Thailand's health minister on Wednesday discouraged tourists from visiting the country solely to smoke weed, just two months after new laws were passed that largely decriminalized the drug.
“We don't welcome those kinds of tourists,” Anutin Charnvirakul told reporters when asked about recreational marijuana use among foreign visitors. In 2018, Thailand became the first Southeast Asian country to cannabis legalized for medical use. In June, non-patient use was decriminalized, leading to widespread recreational use.

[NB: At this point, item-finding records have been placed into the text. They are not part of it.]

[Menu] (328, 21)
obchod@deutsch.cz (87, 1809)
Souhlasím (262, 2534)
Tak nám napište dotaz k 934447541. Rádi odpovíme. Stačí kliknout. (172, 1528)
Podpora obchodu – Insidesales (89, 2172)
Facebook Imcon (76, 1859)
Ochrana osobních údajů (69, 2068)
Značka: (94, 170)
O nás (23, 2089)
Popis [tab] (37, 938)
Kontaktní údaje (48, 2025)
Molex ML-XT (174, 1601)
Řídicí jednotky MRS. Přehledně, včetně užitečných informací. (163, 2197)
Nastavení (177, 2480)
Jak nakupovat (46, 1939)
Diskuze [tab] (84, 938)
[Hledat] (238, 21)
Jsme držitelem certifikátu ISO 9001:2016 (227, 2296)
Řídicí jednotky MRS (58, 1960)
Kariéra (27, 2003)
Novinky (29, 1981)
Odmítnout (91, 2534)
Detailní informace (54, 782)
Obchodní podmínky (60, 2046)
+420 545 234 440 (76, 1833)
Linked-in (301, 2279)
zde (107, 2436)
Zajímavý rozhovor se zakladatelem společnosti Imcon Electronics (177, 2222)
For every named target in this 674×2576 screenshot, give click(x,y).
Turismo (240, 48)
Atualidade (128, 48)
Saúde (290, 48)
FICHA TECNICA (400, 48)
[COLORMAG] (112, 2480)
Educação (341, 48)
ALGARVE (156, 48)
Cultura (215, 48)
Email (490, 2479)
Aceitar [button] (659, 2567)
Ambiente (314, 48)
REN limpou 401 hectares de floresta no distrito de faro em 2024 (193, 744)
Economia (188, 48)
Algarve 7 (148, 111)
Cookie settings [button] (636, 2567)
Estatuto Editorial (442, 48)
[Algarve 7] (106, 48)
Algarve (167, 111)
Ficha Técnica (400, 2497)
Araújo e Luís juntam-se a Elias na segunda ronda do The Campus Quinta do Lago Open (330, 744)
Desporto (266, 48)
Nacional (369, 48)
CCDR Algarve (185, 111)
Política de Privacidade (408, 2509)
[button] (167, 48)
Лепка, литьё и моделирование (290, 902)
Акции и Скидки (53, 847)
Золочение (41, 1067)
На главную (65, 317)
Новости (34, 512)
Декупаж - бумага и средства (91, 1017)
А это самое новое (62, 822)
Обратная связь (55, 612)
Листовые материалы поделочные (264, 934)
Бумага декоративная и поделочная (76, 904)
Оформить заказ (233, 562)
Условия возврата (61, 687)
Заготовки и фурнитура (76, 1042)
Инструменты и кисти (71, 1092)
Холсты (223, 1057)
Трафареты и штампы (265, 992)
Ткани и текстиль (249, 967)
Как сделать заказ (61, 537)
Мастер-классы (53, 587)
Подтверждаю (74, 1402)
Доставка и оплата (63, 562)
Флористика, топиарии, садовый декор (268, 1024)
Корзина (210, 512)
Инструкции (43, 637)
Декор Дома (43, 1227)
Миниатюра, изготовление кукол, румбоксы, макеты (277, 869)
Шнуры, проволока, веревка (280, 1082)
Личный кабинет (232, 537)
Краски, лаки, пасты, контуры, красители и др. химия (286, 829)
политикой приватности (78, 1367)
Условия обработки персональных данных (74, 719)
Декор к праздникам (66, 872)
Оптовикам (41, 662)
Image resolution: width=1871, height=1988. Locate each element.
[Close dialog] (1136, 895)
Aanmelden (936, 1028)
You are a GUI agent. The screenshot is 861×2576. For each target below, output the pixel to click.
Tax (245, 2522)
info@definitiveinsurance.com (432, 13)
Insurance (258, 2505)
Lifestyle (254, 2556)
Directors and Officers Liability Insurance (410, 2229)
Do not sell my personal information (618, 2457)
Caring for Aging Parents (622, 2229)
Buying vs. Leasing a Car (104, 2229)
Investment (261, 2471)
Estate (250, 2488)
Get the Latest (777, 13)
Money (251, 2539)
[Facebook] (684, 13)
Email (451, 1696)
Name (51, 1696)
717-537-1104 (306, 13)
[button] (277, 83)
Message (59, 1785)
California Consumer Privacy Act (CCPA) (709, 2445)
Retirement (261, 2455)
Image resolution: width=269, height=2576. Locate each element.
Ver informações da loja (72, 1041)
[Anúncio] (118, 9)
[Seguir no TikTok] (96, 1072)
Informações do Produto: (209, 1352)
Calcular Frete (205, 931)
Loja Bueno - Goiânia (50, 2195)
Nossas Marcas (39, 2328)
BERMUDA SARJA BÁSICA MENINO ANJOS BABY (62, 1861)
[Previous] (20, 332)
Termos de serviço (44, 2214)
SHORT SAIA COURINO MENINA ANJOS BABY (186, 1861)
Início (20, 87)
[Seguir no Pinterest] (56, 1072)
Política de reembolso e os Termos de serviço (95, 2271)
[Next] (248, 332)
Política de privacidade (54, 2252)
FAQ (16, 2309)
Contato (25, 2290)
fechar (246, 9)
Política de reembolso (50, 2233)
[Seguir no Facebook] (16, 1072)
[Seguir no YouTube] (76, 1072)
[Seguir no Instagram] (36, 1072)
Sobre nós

Fine for smoking weed in public
Despite the government's pleas not to get high, cannabis companies with dedicated smoking areas are a hit with locals and visitors alike. But those who smoke weed in public face up to three months in prison or fines of up to 25.000 baht ($705.82).
Anutin's comments come even as foreign tourism starts to pick up in the travel industry dependent country. Southeast Asia's second-largest economy expects 8 to 10 million tourists this year, up from a previous forecast of 7 million.
Last year, the pandemic reduced the number of foreign arrivals to just 428.000, compared to a record nearly 40 million in 2019. Thailand has framed its cannabis policy around the 28 billion baht ($790,29 million) industry focused on medical and health benefits. of weed.
However, Anutin said recreational use could be explored once there is a better understanding of the drug. “Maybe it will come in the near future,” he said. Thailand's cannabis policy has also attracted the interest of regional neighbors such as Malaysia, which studies the use of cannabis for medical purposes.